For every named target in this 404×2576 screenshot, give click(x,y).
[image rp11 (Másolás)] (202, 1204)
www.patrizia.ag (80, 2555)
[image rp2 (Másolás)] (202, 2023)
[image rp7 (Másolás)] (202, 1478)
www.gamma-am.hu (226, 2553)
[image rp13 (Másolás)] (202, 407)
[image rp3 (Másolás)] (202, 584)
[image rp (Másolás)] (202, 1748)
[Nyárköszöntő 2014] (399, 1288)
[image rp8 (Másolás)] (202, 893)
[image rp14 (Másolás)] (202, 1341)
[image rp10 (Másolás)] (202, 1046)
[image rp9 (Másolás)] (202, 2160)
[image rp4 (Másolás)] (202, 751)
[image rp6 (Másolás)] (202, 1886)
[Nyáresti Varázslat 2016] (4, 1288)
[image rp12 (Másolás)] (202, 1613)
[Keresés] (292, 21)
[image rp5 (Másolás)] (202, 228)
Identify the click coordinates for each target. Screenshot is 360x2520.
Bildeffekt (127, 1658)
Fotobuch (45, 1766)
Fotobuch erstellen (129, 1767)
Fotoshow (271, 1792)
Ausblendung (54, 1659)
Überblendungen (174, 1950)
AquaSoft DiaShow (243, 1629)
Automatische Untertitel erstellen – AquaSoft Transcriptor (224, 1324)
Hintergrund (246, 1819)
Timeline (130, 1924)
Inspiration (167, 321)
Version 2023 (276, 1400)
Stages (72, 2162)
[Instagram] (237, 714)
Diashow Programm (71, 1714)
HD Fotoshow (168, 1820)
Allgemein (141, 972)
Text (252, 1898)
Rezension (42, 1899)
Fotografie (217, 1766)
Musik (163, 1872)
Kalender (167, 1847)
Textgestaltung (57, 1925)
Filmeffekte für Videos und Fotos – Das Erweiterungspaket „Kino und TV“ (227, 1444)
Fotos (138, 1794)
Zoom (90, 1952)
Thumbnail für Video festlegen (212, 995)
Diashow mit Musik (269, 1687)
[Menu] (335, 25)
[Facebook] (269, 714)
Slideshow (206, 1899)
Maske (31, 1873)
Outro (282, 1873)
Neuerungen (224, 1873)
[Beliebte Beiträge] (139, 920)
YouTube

DIRECTIONS FOR THIS TASK:
Every line of the material that holds "erstellen" should be copied out as the answer.

EXPECTED ANSWER:
Fotobuch erstellen (129, 1767)
Automatische Untertitel erstellen – AquaSoft Transcriptor (224, 1324)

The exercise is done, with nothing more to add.